本发明的课题在于在不导入外来基因的情况下得到乙醇产生效率高的发酵菌。本发明进一步的课题在于得到对于妨碍发酵菌增殖的有机酸等增殖障碍物质具有耐性的发酵菌。通过育种将能够由五碳糖和六碳糖有效地生产乙醇的季也蒙毕赤酵母(Meyerozyma guilliermondii)分离出。另外,通过在该发酵菌中导入季也蒙毕赤酵母来源的转醛醇酶、醇脱氢酶基因而赋予耐性。

Description

高效乙醇发酵菌
技术领域
本发明涉及在使用木质纤维素类生物质生产生物乙醇的过程中用于发酵糖化溶液的微生物。
特别涉及在使用木质纤维素类生物质生产生物乙醇的过程中能够由五碳糖(下文中也称为C5)以及六碳糖(下文中也称为C6)有效地生产乙醇的微生物。
背景技术
生物乙醇作为由生物质产生的不会发生枯竭的可再生资源而倍受期待。另外,由于燃烧生物乙醇而产生的二氧化碳为碳中性的,因而据信通过进行生物乙醇的利用可抑制作为地球温室化的主要原因的二氧化碳的增加。
生物乙醇是将生物质发酵并进行蒸馏提纯乙醇制得的。为了提高生物乙醇的收率,需要由糖化溶液中生成大多数的醇。在生物乙醇生产的过程中通常使用的酵母无法将木糖、阿拉伯糖等五碳糖转换为醇,因而作为发酵原料,仅使用了六碳糖。
尽管根据原料而不同,但在代表性的生物质中被认为含有35%~45%的纤维素、25%~40%的半纤维素、15%~30%的木质素。因而,在不仅可利用六碳糖聚合而成的纤维素作为底物、而且还可利用主要含有作为五碳糖的木糖等的半纤维素作为底物时,可有效地产生乙醇。
木糖被认为是在生物质中大量含有的糖,其含量仅次于葡萄糖,有效地利用五碳糖是生物乙醇生产中的一大课题。
目前为止公开了少量利用木糖的技术,其是通过经基因重组而赋予木糖利用能力、或者利用木糖产生乙醇的微生物的利用等而实现的。
在专利文献1中公开了下述发明:将具有木糖转运体活性的基因导入到宿主细胞中,从而将木糖(C5)转换为木酮糖,整合在糖酵解系统的戊糖磷酸途径中,在发酵中加以利用。
在专利文献2中公开了利用被赋予了阿拉伯糖转运体的酵母来生成醇的技术。与专利文献1同样地将阿拉伯糖(C5)经阿拉伯糖醇、木酮糖而整合在糖酵解系统的戊糖磷酸途径中,在发酵中加以利用。
在非专利文献1中公开了通过将大肠杆菌来源的木糖同化基因重组到发酵单胞菌中而赋予木糖同化能力的内容。

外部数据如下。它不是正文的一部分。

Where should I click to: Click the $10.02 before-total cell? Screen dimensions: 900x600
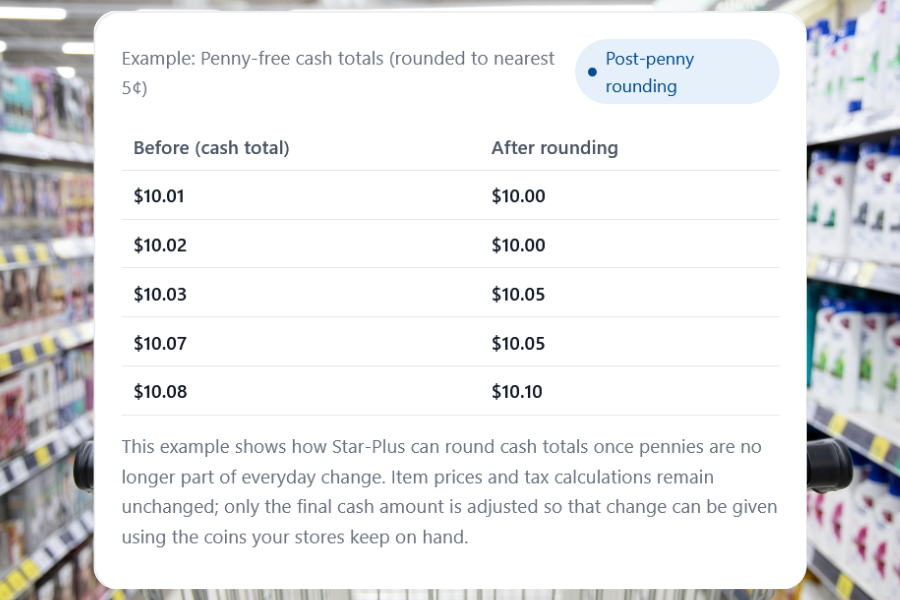click(160, 245)
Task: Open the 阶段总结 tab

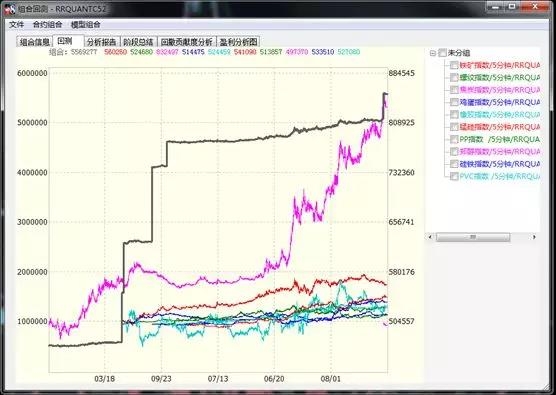Action: point(138,42)
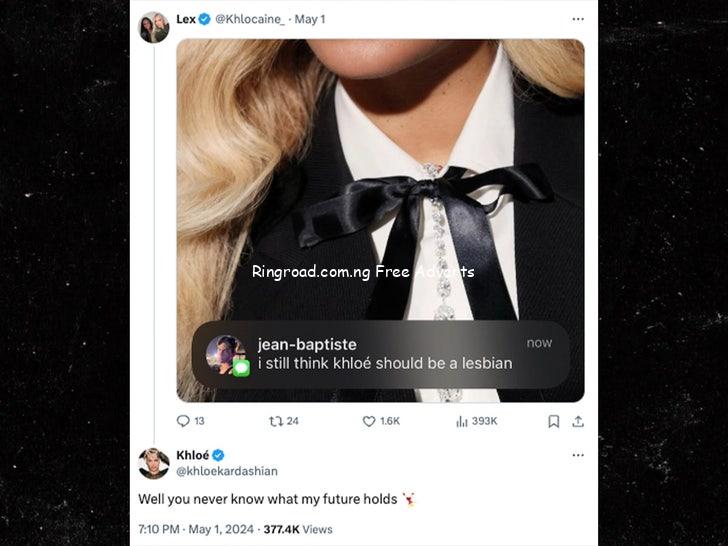This screenshot has height=546, width=728.
Task: Click the May 1 post date
Action: tap(310, 19)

在非专利文献2中记载了毕赤属酵母可利用木糖生产乙醇的内容。
现有技术文献
专利文献
专利文献1:日本特开2012-170422号公报
专利文献2:美国专利申请公开第2013/189788号说明书
非专利文献
非专利文献1:Zhang,M.,et al.,Science,1995.Vol.267,pp.240-243.
非专利文献2:Bicho,P.A.,et al.,Appl.Environ.Microbiol.,1988,Vol.54,pp.50-54.
发明内容
发明所要解决的课题
但是,在专利文献1的发明中,是将季也蒙假丝酵母(Candida guilliermondii)来源的具有木糖转运体活性的蛋白质导入到作为宿主的酿酒酵母(Saccharomycescerevisiae)中。即进行了外来基因的导入。
另外,在专利文献2的发明中,尽管转运基因不同,但也是向宿主中导入不同种基因的发明。
另外,非专利文献1所记载的技术是导入木糖同化基因的技术,与上述专利文献1和2的技术思想不同,但导入外来基因这一点不变。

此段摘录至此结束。